No dia 9 de agosto, escrevia: "(...) Visão, tudo bem, mas a visão é triste sem esperança de melhorar o nível cultural... que permanece lamentable."
A sua conferência, de título "Three Decades of Gregorian Chant in Brazil", retomou de forma atualizada o tema que havia tratado em 1981, na Collectanea Musicae Sacrae Brasiliensis. Assim, iniciou a sua comunicação com a última frase daquele seu artigo, onde acentuara a necessidade do entusiasmo. O seu entusiasmo, pelo menos, permanecia vivo, e assim anunciava o seu próximo projeto, o realização de um CD no primeiro semestre do ano 2000.

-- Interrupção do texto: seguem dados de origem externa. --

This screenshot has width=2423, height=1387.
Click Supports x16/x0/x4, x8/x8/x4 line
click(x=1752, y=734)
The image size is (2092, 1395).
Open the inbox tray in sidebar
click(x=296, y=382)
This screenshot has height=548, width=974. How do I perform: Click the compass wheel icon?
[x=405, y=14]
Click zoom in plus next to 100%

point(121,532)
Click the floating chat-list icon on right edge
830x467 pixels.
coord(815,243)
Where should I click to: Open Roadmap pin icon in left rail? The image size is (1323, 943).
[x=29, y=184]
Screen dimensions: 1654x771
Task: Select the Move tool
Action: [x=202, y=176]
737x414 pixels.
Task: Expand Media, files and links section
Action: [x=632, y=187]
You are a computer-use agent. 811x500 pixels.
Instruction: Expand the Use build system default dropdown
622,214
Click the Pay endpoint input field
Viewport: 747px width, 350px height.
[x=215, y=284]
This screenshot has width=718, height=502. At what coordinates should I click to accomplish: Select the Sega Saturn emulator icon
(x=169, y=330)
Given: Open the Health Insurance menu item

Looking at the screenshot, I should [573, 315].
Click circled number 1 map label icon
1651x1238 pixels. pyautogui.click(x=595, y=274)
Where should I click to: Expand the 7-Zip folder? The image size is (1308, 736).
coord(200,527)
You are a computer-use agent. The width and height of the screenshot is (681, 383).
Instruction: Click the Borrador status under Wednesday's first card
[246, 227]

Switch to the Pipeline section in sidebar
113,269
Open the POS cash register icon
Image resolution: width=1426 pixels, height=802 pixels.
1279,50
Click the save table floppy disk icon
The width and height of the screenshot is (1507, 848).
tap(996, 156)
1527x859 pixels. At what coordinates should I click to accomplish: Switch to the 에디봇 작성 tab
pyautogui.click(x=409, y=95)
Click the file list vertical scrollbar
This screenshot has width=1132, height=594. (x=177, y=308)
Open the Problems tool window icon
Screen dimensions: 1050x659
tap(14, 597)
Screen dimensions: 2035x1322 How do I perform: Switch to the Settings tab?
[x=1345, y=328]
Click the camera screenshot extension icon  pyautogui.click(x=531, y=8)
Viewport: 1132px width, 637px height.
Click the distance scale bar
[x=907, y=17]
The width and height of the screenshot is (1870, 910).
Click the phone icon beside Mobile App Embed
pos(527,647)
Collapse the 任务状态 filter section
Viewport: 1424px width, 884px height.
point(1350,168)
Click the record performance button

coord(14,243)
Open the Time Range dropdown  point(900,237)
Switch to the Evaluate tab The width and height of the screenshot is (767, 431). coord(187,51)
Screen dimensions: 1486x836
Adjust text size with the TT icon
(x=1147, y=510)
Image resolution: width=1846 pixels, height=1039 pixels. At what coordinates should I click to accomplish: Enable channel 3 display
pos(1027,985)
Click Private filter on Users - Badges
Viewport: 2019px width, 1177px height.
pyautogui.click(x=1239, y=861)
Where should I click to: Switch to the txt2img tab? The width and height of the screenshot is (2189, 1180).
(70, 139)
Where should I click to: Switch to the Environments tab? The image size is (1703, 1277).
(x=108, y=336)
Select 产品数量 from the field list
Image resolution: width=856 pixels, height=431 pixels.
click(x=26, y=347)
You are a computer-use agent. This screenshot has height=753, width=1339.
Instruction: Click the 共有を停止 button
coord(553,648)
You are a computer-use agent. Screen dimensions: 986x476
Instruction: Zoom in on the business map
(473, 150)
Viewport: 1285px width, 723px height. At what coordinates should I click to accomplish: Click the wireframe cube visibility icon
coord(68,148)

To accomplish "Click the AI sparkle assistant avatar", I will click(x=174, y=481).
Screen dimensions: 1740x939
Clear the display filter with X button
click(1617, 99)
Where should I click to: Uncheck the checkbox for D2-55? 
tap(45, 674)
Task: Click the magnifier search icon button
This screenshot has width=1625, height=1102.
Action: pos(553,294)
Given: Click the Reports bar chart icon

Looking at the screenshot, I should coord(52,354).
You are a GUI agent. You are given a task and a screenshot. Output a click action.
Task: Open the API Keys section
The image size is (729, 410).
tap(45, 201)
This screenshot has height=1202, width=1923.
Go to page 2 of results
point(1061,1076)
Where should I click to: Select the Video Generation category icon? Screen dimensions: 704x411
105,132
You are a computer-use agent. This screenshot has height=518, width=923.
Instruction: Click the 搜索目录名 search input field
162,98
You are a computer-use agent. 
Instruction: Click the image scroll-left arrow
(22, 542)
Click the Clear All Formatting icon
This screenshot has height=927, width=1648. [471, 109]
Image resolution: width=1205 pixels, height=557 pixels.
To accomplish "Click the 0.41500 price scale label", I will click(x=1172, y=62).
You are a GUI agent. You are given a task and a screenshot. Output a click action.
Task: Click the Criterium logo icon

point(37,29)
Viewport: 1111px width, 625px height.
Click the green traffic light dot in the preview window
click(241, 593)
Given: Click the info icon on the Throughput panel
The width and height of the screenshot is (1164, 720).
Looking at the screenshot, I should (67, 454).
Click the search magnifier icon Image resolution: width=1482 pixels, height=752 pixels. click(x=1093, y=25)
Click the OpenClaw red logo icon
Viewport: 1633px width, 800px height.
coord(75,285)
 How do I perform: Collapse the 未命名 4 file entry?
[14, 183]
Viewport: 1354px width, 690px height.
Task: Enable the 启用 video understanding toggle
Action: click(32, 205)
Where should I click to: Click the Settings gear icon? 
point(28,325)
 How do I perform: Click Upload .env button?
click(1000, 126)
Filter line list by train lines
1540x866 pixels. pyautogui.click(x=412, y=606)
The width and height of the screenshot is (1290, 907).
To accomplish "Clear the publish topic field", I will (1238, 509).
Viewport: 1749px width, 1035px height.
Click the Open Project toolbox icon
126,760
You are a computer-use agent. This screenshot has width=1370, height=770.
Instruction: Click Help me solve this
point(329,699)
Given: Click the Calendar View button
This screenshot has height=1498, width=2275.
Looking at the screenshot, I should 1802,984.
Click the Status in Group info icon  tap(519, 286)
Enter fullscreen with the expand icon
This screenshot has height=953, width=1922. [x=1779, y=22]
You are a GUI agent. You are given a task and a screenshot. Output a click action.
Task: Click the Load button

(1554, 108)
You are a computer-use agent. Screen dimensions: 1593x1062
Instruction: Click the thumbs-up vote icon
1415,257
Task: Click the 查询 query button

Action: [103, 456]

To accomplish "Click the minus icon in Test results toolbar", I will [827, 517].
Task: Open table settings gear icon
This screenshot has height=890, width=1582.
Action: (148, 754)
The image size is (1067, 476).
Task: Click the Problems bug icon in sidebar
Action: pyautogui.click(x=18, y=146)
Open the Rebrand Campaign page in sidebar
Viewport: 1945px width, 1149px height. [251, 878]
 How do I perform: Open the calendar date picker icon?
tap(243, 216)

A última participação de E. Dewey em evento de relevância musicológica deu-se por ocasião do encerramento do triênio científico pelos 500 anos do Brasil, em 2002. Nessa ocasião, porém, por motivo de suas condições de saúde, já não pode estar presente. Enviou porém a sua mensagem por discípulos que a representaram após a sessão efetuada no Teatro São Pedro, em São Paulo, no dia 23 de setembro. Eleanor Florence Dewey, Mère Marie du Rédempteur C.S.A., faleceu no dia 28 de abril de 2008.